La apertura de mente respecto a la mezcolanza no está tan clara. El estudio refleja que el 63% cree importante la diversidad de género y nacionalidad, pero queda todavía un 37% que no lo ve de esta forma. Son los consejeros no ejecutivos los que le dan más importancia a la variedad, frente a los que mantienen funciones directivas en la gestión.

Otro aspecto en el que fallan es en la incorporación del talento y de nuevas ideas a las reuniones. Solo el 64% se siente satisfecho en este asunto dentro de su empresa y el 63% está contento en la capacidad de innovar y adaptarse a las nuevas situaciones.

Peores son las opiniones respecto a la revisión de la actuación de los miembros (solo el 55% se siente satisfecho) y respecto a la elaboración de un plan de sustitución de los consejeros (el 62% está de acuerdo).

España tampoco destaca entre la separación del presidente y del primer ejecutivo (consejero delegado) en las firmas del Ibex 35. En el 31% de los casos combinan estos dos cargos y solo un 17% son presidentes no ejecutivos. “La tendencia en EE UU y Europa indica que se va hacia una separación, a que el presidente no sea directivo. Pero no siempre es aconsejable que sea así, depende de la compañía y de su momento”, destaca Klecker. “Depende de las circunstancias. Tal vez sea mejor que estén separados cuando haga falta un presidente con un papel más institucional, que se relacione con inversores y grupos de interés. Pero si está en una situación de crisis, mejor una sola persona que tome decisiones rápidas”, opina Calleja.

Will Moynahan, socio director de gobernanza de Heidrick & Struggles apunta a que la mejora hacia “un modelo de gobierno más dinámico” se basa en dos aspectos: “En primer lugar, el liderazgo comienza en el nivel del consejo de administración”, más allá del liderazgo de los gestores. “En segundo lugar, la gobernanza es un medio de activación y rendimiento empresarial. En igualdad de condiciones, empresas bien gobernadas sobresalen”. Y continua: “Las mejores empresas no esperan a ser gobernadas. Establecen las mejores prácticas con un liderazgo ágil y sensible que se adapte rápidamente a las circunstancias cambiantes de los negocios”.

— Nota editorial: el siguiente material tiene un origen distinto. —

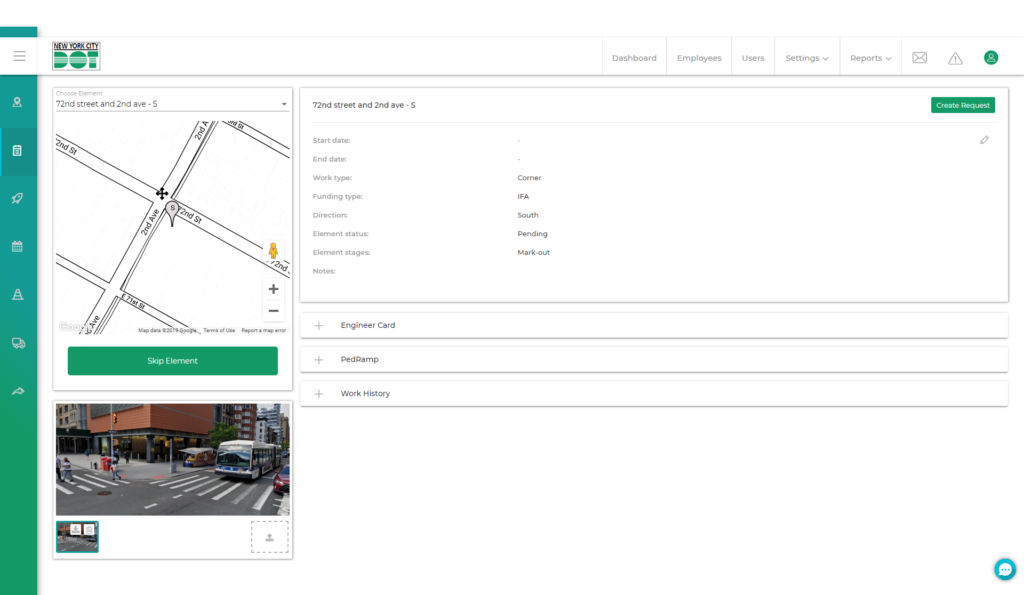
Task: Click the Create Request button
Action: tap(962, 105)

Para el profesor de IESE, muchos de los consejos confunden el cumplimiento, lo que les requiere la ley, con su desempeño. “No solo basta con lo que les obligue la CNMV”. Además, apunta a que los consejeros no tienen un buen conocimiento del negocio. “El consejo debe pensar en el futuro, en la estrategia y en debates éticos más que técnicos. Y en España no se hace bien”.

Ninguna evaluación

Sorprendentemente, el estudio recoge que el 16% de los consejos de administración de las cotizadas no pasan ninguna evaluación y un 6% lo hace cada más de tres años. El 33% no usa los servicios de consultores externos para realizar este tipo de exámenes de su actuación. Y solo el 68% de los consultados se muestra satisfecho con el proceso de valoración.

Klecker explica que firmas como la suya, PwC, realizan evaluaciones externas a los consejos de administración basados en más de un centenar de variables. Destaca también que el perfil del consejero ha ido cambiando, de una persona de confianza del presidente hacia profesionales con habilidades concretas en lo comercial, finanzas o recursos humanos. De hecho, subraya en que estos órganos se han hecho “más permeables” a los grupos de interés (stakeholders) con los que se relaciona la compañía. “En este caso tiene mucha importancia la figura del consejero independiente, que sea sensible a la sostenibilidad y a incorporar ciertos valores”.